TASK ITEM:
From the listing below, copy only the lines from the line that contains "Given: Refresh the Active Users chart" to the line that contains "Click the vertical", counting those two lines as part of the copy.

───

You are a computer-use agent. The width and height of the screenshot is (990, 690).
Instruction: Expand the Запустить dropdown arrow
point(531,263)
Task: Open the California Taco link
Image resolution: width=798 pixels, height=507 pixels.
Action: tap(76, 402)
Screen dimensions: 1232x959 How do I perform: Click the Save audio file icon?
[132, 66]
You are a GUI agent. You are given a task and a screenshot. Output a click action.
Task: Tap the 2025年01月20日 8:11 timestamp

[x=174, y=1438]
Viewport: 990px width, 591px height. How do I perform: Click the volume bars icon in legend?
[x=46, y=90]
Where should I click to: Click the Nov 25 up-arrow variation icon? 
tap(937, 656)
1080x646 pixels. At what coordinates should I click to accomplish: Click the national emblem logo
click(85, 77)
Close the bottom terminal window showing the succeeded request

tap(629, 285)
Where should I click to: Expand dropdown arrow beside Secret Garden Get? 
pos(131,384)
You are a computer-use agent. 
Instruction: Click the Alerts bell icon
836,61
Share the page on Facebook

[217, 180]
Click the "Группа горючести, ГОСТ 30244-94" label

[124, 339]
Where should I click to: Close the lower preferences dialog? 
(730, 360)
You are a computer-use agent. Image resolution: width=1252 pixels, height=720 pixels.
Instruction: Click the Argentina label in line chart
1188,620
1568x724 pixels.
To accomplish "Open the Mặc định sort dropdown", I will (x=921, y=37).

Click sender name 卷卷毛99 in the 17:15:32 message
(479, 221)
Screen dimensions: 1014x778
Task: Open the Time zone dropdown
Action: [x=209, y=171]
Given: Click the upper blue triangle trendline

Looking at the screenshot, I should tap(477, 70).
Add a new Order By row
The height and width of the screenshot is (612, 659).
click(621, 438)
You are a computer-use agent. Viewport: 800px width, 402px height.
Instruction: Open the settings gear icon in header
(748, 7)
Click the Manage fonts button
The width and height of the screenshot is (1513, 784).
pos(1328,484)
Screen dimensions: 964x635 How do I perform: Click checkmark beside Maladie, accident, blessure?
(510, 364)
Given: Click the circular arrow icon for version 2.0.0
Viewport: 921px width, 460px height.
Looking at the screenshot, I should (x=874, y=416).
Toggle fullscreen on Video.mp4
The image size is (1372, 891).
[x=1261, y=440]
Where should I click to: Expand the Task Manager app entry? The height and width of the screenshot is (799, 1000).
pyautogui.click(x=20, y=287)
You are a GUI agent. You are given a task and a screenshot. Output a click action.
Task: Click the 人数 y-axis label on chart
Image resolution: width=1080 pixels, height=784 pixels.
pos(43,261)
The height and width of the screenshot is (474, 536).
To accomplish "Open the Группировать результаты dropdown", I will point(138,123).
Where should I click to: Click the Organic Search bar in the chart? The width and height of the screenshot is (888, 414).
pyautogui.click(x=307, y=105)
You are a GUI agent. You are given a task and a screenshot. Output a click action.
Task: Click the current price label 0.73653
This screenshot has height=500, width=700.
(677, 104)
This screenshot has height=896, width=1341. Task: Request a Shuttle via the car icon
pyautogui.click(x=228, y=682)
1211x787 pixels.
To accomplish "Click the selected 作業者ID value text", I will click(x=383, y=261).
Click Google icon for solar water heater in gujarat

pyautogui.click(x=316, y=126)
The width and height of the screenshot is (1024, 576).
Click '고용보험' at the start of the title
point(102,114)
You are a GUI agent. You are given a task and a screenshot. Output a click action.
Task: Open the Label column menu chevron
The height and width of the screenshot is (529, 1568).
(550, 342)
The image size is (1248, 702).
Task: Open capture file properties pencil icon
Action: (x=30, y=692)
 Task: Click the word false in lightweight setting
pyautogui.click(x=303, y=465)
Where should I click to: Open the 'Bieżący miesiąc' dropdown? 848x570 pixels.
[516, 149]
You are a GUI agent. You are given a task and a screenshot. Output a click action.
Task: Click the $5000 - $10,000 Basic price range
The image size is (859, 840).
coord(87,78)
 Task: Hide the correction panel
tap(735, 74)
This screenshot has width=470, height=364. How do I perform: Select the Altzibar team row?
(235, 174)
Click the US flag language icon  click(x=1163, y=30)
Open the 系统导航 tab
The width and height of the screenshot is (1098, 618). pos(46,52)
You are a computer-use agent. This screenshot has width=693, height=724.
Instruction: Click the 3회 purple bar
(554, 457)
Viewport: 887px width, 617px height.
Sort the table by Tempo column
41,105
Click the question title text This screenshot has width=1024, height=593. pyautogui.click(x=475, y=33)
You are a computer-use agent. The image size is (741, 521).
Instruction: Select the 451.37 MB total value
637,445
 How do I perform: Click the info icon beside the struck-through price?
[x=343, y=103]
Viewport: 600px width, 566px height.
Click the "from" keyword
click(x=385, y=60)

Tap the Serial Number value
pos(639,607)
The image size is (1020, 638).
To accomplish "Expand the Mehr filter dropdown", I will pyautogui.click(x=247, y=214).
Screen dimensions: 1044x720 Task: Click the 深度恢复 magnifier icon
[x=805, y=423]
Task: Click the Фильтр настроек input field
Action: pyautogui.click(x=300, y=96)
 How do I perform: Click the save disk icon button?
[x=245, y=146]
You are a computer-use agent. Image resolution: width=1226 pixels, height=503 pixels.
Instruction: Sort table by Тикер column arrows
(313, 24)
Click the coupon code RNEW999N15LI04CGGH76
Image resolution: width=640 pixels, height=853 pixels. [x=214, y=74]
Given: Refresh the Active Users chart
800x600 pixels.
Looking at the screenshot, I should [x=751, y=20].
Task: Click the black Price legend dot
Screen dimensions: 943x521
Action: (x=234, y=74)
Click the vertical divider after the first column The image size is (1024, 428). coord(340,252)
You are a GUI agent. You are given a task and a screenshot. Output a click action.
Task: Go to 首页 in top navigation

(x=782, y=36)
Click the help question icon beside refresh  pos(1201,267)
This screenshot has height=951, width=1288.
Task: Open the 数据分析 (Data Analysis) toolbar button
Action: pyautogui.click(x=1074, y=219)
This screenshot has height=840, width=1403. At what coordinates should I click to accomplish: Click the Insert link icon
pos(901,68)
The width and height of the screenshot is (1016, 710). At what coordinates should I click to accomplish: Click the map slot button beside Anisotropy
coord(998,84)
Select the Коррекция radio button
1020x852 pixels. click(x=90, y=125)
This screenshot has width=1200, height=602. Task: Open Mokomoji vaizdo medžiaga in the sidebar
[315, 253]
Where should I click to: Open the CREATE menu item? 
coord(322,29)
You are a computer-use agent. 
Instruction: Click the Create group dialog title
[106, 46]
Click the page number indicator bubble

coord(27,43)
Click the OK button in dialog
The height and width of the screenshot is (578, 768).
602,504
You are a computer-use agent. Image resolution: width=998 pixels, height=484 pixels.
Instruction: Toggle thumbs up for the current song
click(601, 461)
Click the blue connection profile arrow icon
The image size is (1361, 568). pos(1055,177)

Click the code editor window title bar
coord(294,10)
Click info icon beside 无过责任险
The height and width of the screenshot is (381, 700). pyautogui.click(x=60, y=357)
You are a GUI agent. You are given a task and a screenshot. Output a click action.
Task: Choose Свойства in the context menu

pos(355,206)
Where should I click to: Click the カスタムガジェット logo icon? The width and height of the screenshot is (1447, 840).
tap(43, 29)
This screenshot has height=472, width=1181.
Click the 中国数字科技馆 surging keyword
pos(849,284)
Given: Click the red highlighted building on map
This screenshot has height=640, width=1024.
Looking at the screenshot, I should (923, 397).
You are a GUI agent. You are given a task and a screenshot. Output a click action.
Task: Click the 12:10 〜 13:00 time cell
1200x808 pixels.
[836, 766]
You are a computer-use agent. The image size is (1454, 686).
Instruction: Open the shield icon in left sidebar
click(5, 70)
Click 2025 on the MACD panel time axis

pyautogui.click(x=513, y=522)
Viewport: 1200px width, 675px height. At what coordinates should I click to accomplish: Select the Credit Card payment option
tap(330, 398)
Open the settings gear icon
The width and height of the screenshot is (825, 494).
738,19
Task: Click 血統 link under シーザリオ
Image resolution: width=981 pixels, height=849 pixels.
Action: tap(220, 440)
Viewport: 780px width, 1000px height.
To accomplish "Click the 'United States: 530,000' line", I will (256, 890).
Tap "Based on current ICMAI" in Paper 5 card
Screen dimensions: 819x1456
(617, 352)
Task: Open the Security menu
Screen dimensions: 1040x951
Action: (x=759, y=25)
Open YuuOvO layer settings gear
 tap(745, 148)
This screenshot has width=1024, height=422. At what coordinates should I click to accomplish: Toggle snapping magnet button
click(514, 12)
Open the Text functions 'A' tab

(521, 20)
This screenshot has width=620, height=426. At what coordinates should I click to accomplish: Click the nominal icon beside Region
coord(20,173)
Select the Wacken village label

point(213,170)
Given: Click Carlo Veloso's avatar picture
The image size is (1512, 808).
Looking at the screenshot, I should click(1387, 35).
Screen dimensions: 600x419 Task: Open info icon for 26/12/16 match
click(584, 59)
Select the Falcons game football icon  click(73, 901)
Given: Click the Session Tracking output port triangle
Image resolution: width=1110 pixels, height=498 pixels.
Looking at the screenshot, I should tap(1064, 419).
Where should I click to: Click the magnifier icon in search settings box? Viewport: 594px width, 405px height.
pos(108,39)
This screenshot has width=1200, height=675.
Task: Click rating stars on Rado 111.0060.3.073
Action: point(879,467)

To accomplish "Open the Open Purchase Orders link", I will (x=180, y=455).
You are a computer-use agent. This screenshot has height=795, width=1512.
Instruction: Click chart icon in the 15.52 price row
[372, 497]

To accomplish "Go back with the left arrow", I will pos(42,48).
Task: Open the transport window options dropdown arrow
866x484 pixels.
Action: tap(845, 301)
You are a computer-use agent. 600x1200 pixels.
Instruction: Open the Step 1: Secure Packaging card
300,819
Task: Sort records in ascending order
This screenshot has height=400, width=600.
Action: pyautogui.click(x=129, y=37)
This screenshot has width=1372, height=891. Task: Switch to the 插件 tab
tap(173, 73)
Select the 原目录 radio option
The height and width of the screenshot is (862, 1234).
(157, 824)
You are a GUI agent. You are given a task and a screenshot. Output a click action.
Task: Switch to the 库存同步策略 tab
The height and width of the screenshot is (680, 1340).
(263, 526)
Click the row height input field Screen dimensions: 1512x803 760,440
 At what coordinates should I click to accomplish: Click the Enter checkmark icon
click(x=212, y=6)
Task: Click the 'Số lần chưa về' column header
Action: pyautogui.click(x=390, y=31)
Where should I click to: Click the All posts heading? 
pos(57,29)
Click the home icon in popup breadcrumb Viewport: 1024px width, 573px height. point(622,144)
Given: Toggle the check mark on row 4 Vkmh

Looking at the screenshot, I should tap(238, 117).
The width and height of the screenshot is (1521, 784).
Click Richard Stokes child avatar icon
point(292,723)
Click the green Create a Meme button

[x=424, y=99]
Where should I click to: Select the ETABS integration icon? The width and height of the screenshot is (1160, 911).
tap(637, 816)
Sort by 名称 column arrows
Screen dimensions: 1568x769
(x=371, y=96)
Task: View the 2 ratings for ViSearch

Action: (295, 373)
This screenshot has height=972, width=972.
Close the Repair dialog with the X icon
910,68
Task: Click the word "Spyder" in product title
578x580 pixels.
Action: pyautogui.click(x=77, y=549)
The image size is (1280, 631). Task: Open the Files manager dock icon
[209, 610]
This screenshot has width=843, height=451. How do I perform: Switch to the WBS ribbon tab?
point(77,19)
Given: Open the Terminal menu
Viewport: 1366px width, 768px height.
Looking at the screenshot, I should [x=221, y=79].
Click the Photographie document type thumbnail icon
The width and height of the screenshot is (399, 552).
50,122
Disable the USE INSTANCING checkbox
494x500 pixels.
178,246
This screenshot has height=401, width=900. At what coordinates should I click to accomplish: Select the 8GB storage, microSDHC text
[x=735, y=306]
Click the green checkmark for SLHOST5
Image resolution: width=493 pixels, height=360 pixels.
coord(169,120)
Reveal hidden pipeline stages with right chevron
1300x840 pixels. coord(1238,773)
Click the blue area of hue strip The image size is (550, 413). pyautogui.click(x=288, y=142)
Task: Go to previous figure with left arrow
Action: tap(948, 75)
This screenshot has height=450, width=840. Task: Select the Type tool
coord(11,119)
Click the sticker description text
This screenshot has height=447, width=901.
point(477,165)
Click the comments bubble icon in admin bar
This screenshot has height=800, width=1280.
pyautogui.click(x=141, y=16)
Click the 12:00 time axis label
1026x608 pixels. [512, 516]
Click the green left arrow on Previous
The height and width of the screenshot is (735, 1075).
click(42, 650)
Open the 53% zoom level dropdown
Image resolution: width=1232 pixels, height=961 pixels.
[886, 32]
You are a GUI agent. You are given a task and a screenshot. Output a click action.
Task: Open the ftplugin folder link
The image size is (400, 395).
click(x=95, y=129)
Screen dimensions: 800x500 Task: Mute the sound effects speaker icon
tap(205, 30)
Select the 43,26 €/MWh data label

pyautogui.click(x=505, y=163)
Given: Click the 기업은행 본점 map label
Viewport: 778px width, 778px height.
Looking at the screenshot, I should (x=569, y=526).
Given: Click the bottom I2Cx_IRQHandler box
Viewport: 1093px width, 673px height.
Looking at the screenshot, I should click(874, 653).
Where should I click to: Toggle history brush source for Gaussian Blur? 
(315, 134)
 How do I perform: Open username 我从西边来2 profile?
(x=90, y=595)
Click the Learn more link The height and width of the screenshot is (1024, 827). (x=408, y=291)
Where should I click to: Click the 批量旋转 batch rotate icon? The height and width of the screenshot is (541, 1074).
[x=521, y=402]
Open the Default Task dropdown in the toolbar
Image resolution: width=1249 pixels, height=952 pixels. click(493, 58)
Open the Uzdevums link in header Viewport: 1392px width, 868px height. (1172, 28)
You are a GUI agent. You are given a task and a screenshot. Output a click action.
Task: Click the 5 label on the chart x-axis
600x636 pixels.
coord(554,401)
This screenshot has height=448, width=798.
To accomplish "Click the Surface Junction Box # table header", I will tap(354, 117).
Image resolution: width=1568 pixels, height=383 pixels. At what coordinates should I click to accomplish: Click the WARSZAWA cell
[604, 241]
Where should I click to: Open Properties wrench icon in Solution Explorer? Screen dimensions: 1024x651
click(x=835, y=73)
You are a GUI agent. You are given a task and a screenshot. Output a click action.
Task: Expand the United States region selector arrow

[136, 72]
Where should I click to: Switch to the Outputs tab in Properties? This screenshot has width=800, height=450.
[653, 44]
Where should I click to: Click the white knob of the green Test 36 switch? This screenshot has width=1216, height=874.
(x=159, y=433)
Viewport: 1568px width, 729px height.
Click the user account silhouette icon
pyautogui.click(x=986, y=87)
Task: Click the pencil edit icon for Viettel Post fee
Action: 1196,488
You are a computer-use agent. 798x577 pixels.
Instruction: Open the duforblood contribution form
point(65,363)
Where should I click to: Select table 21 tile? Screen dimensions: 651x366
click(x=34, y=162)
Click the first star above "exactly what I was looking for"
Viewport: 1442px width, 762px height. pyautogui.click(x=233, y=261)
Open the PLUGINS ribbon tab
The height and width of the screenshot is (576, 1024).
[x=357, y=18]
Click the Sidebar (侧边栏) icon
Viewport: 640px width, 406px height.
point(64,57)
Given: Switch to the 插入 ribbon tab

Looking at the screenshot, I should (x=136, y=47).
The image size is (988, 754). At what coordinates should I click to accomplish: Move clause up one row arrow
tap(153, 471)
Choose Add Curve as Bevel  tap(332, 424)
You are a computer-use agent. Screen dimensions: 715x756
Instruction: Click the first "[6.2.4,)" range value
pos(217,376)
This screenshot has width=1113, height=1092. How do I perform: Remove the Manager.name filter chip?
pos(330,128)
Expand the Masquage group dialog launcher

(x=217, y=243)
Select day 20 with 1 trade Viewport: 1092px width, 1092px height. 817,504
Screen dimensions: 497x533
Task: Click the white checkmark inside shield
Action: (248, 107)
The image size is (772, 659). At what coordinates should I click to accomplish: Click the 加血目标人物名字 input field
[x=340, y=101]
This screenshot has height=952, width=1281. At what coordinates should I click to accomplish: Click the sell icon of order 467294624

───

EXERCISE OUTPUT:
Given: Refresh the Active Users chart
800x600 pixels.
Looking at the screenshot, I should [x=751, y=20].
Task: Click the black Price legend dot
Screen dimensions: 943x521
Action: (x=234, y=74)
Click the vertical divider after the first column The image size is (1024, 428). coord(340,252)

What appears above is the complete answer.